Selected passage:
Re: excessive merging/small segment sizes

Michael McCandless Thu, 10 Jul 2014 02:50:32 -0700

Indeed the hot threads on node5 didn't reveal anything unexpected: they are
busy merging and refreshing.  One thread was in SmartChineseAnalyzer...


Very strange that young gen GC is suddenly so costly.  This is much more
time spent in GC than you ever see on healthy nodes?

If you restart the JVM on that node, does the problem immediately start
happening again?  (Hmm: does restarting the JVM cause the others to start
building new replicas... which would mess up this experiment).  Separately,
if you reboot the node and bring it back up, does the problem start
happening again?

Does vmstat/iostat reveal anything?  E.g. is the OS doing a lot of swapping
or something?  Do you mlockall your JVM heap (bootstrap.mlockall)?  What is
swappiness set to?

Which Java / OS versions are you using?

Mike McCandless

http://blog.mikemccandless.com


On Wed, Jul 9, 2014 at 5:13 PM, Kireet Reddy <[email protected]> wrote:

> Sorry, here it is:
>
> https://www.dropbox.com/sh/3s6m0bhz4eshi6m/AAABnRXFCLrCne-GLG1zvQP3a
>
> Also a couple of graphs of the memory usage.
>
>
> On Wednesday, July 9, 2014 2:10:49 PM UTC-7, Michael McCandless wrote:
>
>> Hmm link doesn't seem to work?

Task A:
Translate the sentence "Which Java / OS versions are you using?" from the forum reply about excessive merging into German.
Task B:
Reproduce the stretch of the forum reply about excessive merging from "Re: excessive merging/small" through "on healthy nodes?".
Task C:
Extend the forum thread about excessive merging and small segment sizes, picking up right after its final sentence.

Dataset excerpt:
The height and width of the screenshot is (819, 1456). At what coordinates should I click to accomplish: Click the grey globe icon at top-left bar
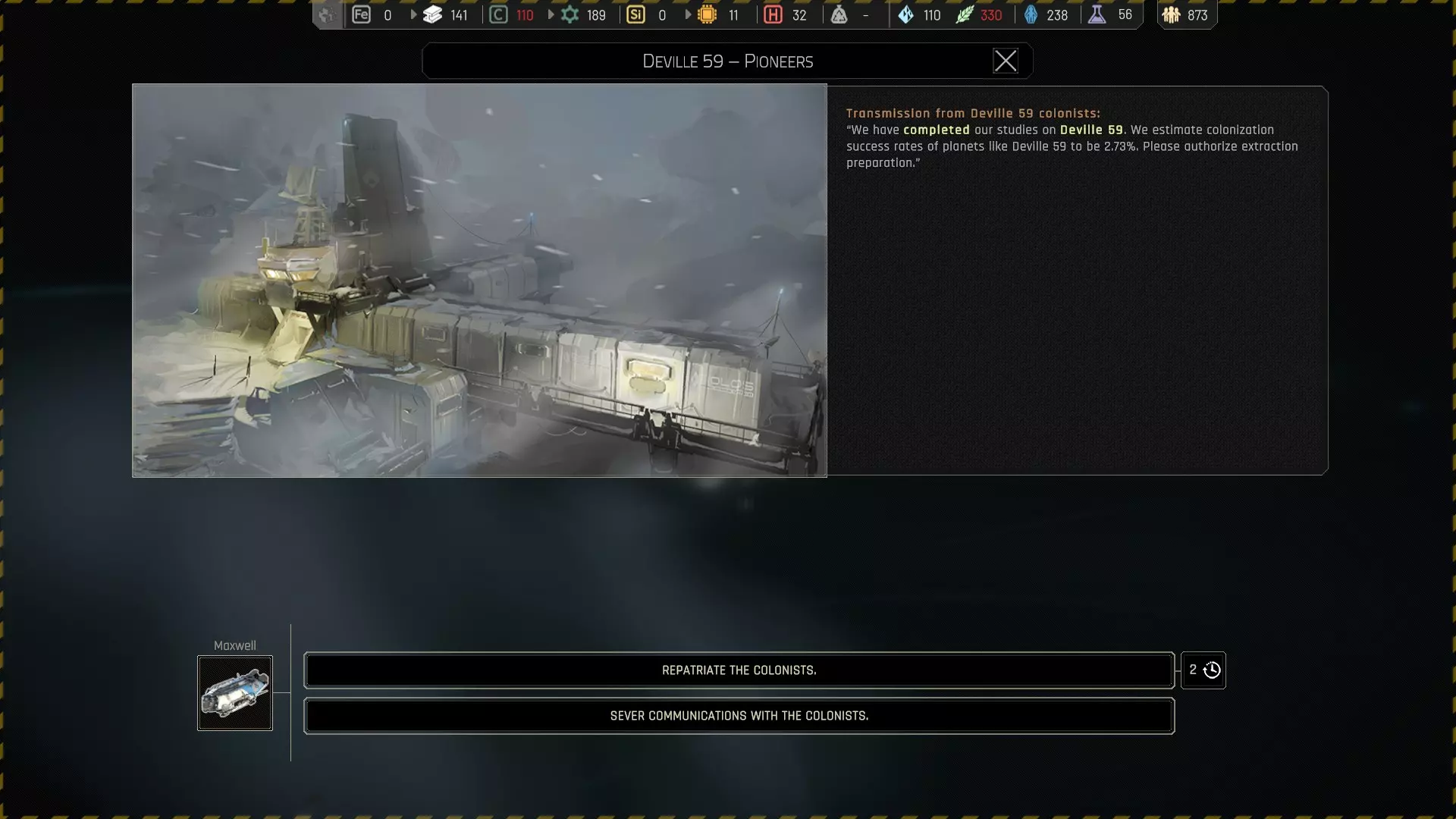tap(327, 14)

Exercise result A:
Welche Java-/OS-Versionen verwenden Sie?

Exercise result B:
Re: excessive merging/small segment sizes

Michael McCandless Thu, 10 Jul 2014 02:50:32 -0700

Indeed the hot threads on node5 didn't reveal anything unexpected: they are
busy merging and refreshing.  One thread was in SmartChineseAnalyzer...


Very strange that young gen GC is suddenly so costly.  This is much more
time spent in GC than you ever see on healthy nodes?

Exercise result C:
>>
>> Mike McCandless
>>
>> http://blog.mikemccandless.com
>>
>>
>> On Wed, Jul 9, 2014 at 4:06 PM, Kireet Reddy <[email protected]> wrote:
>>
>>>  Sorry, forgot the link
>>>
>>> https://www.dropbox.com/sh/3s6m0bhz4eshi6m/AAD8g3Ukq1UW0IbPV-a-CrBGa/
>>> 1229.txt
>>>
>>> On Wednesday, July 9, 2014 1:05:56 PM UTC-7, Kireet Reddy wrote:
>>>>
>>>> The problem is happening again, this time on node 5. I have captured a
>>>> few hot thread requests here. I also included one from node 6 (which is now
>>>> fine).There are merge related stacks, but it seems like everything is
>>>> taking a lot more cpu than usual. I did a few type=wait and type=block
>>>> dumps and the result was always 0% usage there. Also young gen gc activity
>>>> has again gone crazy (old gen/heap size seems fine). Would hot thread
>>>> measurements be distorted if gc activity is very high?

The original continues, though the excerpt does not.